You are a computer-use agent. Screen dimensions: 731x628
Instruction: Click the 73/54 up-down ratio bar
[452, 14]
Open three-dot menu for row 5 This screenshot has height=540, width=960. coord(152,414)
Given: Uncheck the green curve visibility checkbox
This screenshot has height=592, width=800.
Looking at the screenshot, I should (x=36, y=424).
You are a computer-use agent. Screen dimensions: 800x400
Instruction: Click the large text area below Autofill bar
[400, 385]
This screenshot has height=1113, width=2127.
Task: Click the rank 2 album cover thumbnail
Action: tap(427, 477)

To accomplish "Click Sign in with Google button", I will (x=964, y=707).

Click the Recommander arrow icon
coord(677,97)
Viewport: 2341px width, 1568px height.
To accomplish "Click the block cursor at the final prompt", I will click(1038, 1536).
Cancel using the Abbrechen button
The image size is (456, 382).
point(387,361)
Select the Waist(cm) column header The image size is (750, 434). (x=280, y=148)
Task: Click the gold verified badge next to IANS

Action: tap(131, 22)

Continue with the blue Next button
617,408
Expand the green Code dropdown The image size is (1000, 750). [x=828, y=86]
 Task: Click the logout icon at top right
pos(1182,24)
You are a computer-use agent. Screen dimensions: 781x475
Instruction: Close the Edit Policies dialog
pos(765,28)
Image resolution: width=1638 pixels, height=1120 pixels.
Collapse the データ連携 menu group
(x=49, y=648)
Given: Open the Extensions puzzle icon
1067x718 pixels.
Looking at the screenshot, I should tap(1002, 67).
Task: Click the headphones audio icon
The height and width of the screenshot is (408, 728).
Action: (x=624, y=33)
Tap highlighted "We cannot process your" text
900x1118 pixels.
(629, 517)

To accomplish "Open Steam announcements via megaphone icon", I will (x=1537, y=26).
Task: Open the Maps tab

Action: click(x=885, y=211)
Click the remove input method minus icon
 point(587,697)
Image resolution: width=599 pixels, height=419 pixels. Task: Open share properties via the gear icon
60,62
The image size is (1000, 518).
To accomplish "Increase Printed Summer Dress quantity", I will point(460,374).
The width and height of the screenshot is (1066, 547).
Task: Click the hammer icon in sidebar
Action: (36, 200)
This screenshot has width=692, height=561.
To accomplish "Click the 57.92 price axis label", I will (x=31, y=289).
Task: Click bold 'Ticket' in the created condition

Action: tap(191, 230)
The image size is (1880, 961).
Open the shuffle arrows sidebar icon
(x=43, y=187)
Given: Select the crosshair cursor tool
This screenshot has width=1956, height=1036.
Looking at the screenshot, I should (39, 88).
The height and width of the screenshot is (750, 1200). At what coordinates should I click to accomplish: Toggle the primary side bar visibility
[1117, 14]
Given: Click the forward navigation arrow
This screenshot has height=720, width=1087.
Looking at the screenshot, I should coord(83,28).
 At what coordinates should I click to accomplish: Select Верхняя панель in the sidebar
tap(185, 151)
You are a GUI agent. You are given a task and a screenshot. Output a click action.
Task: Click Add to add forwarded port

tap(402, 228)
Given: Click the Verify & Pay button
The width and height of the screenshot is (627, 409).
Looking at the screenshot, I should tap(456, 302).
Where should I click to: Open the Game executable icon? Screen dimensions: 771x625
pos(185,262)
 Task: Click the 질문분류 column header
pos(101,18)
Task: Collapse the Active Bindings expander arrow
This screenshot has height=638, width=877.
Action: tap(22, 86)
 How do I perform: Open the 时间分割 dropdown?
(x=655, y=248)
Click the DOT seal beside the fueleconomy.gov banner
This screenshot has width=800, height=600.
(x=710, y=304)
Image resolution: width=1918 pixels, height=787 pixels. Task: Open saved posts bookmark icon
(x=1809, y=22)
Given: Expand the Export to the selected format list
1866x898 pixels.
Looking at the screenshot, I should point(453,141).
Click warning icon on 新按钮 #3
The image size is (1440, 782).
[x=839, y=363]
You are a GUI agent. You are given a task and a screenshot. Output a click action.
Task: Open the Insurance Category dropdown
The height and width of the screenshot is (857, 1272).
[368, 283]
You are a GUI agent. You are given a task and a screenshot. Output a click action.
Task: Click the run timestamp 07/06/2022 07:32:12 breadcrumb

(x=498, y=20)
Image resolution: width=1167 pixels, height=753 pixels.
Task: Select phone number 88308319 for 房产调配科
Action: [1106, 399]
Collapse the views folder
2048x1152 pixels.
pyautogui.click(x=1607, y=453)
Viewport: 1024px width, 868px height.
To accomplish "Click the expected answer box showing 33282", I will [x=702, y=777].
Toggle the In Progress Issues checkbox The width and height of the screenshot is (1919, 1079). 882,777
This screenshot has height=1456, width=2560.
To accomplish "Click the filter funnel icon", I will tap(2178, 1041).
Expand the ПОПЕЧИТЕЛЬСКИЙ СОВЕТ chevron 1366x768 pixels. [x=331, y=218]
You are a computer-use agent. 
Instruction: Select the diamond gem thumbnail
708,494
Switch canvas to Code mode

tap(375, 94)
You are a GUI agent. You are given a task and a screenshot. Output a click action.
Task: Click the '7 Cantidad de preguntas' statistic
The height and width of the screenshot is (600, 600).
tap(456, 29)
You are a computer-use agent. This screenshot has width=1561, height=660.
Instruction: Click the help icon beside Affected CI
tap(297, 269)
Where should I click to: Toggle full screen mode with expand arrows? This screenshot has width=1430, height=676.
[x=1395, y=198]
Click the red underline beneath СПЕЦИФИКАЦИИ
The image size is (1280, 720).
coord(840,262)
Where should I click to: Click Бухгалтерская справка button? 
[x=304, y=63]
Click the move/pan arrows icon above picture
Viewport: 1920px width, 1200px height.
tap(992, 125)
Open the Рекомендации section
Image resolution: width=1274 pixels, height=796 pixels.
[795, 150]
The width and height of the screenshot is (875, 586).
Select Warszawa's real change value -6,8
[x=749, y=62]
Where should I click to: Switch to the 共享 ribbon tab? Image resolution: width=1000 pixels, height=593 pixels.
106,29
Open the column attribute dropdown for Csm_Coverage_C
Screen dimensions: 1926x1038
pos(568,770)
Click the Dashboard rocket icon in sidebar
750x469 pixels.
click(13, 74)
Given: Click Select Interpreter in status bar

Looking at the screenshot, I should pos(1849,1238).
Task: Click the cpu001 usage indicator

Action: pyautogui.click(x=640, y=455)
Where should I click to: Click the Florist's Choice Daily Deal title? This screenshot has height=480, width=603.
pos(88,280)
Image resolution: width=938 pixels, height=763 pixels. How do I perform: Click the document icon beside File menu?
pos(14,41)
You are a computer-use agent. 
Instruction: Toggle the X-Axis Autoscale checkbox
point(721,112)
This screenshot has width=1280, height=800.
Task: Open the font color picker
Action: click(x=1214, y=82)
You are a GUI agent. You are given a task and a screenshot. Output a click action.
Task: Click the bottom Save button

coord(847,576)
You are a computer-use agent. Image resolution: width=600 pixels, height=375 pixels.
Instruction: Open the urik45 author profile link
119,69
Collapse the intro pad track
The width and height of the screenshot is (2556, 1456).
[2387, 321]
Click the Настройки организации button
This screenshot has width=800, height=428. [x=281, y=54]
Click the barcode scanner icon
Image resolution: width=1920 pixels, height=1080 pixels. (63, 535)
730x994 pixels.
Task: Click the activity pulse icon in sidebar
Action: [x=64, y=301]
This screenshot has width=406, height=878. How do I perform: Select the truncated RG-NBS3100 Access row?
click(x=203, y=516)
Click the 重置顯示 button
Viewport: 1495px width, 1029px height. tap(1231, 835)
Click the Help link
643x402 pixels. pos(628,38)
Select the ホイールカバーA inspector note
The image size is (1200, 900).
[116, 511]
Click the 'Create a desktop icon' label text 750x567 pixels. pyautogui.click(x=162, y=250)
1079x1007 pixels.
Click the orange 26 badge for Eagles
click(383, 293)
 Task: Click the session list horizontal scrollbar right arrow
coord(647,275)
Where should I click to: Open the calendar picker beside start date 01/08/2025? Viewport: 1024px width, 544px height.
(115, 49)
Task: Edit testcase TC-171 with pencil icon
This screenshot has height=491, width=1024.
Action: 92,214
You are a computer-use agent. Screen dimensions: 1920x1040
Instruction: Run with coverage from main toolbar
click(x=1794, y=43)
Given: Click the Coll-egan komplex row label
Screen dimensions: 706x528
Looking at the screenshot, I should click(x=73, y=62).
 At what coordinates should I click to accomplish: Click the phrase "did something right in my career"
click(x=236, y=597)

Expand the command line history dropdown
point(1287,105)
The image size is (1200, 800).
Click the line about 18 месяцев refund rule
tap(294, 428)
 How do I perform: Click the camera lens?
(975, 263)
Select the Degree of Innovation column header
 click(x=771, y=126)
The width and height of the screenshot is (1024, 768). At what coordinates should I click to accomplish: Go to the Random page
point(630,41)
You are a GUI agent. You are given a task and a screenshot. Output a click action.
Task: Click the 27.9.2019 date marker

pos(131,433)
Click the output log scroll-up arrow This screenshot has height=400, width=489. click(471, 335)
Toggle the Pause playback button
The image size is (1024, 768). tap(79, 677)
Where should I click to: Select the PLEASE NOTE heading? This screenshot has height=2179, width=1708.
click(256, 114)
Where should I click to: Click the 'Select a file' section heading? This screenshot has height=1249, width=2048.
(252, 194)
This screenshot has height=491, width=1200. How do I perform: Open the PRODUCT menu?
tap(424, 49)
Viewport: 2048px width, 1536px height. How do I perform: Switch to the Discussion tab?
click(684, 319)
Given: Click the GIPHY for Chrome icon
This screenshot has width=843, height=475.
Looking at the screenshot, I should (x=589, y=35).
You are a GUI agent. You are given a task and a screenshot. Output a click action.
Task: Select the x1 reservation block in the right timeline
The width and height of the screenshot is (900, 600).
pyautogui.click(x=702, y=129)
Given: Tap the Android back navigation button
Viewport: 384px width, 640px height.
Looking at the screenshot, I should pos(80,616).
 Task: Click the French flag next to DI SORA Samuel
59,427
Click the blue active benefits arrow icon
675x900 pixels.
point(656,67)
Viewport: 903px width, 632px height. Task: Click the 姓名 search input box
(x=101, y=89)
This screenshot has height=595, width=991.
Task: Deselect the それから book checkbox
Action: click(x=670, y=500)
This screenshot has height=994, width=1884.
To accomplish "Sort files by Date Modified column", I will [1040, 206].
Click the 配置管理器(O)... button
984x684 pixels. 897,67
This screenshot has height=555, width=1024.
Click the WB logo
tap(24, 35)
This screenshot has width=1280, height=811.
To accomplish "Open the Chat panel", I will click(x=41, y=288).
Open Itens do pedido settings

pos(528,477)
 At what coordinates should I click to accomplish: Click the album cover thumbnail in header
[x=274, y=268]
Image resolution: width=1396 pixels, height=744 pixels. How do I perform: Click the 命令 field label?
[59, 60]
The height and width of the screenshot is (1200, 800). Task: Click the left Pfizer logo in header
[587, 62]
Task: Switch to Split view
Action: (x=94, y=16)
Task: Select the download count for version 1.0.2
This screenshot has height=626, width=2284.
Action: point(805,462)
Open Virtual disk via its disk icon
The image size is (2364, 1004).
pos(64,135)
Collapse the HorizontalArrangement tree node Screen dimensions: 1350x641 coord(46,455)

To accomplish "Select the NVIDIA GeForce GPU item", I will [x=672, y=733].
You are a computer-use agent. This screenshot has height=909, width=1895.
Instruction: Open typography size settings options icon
- - - - -
TASK BRIEF - Print the items above from the line with "The height and width of the screenshot is (750, 1200)." to the line with "pos(185,262)", keeping every line the same as it is.

TASK SOLUTION -
The height and width of the screenshot is (750, 1200). At what coordinates should I click to accomplish: Toggle the primary side bar visibility
[1117, 14]
Given: Click the forward navigation arrow
This screenshot has height=720, width=1087.
Looking at the screenshot, I should coord(83,28).
 At what coordinates should I click to accomplish: Select Верхняя панель in the sidebar
tap(185, 151)
You are a GUI agent. You are given a task and a screenshot. Output a click action.
Task: Click Add to add forwarded port

tap(402, 228)
Given: Click the Verify & Pay button
The width and height of the screenshot is (627, 409).
Looking at the screenshot, I should tap(456, 302).
Where should I click to: Open the Game executable icon? Screen dimensions: 771x625
pos(185,262)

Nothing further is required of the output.